A Sanskrit Teacher At A Village School In Jodhpur Helps Children From Sindh Feel At Home
A teacher from Jodhpur, Rajasthan builds bridges for children who have migrated from Sindh in Pakistan, so that they can integrate smoothly into their new home.
Laraib Fatima Warsi 25 Aug 2023 7:37 AM GMT
Asha Bai is writing short skits for her students. It is a task to which she pays a lot of attention as the skit is going to be performed by children who have migrated here from Sindh, and are now students of the Senior Secondary School Madhya Poorv, in Gangana village in Luni block, Jodhpur district.
Though the 43-year-old teaches Sanskrit to students of classes 6 -12, she does a lot more for her students.
There are approximately 1500 students in the school, many of whom are children of migrants from Sanghar in Sindh Province in Pakistan.
“I still remember getting on the train in Mirpur Khas railway station in Sindh. It was the month of December in 2013. It took us two days to reach Barmer,” recalled Manji Bheel, a 17 year old boy who now lives in Gangana village, and is a student of class 10.
“Asha Ma’am conducted extra classes for us after school so that we could start communicating better. She made sure we learnt at our own pace and learnt Hindi through the skits and conversations,” Manji told Gaon Connection.
The migrant children knew little when they first joined the school. They only spoke Sindhi, Dai said. “They did not even know things our nursery children would know.
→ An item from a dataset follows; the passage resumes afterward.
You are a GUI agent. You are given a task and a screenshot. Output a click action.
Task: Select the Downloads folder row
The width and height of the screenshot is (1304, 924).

I decided to make them comfortable first in the language before getting down to teaching them other things,” she said.
So she began to write short skits in simple Hindi that the children could manage. “This would help them learn the language and bring them out of their shells,I thought,” she said.
The transition from Sindh to Jodhpur was a difficult one for most of the children. “The children were bullied as they came from Pakistan. Children can be cruel and the local students would make fun of them and their accents and often tell them to go back from where they came,” the teacher said.
Dai knew these were hurtful to the migrant children but she had to tread carefully so as not to antagonise anyone. So, she set about creating mixed study groups, organising competitions and putting up plays where the children all participated together and got to know one another gradually.
According to the teacher, the parents of the children moved here as they believed India was their motherland and they could at least live with some ease here. “They said they couldn’t even afford a square meal a day. And that living there was impossible due to inflation, poverty and lack of access to basic amenities such as housing, schooling, medical, etc” she said. “I therefore felt I had that extra responsibility in making sure they would not regret their decision,” she said.
Asha Bai visited the homes of the children who had come from across the border to meet the parents and convince them how important it was to send their children to school. “I had to do this as many of them were not ready to send their children to school, especially their daughters,” she said.
“I had to fight to join the school. I want to be a barrister but my father believes education for me is a waste as I will have to get married eventually,” Anita, a class nine student told Gaon Connection. Her father was a labourer back in Sindh and now works as a farmer in Gangana village. Her favourite subject is Sanskrit, but she wonders if she will be able to study and realise her dream. But for now, she loves coming to school.
“Asha Ma’am helped me tackle my problem, which was my inability to communicate in Hindi. I could neither talk to the teachers nor my classmates because I did not know a word. But she was there for me every step of the way,” Anita said.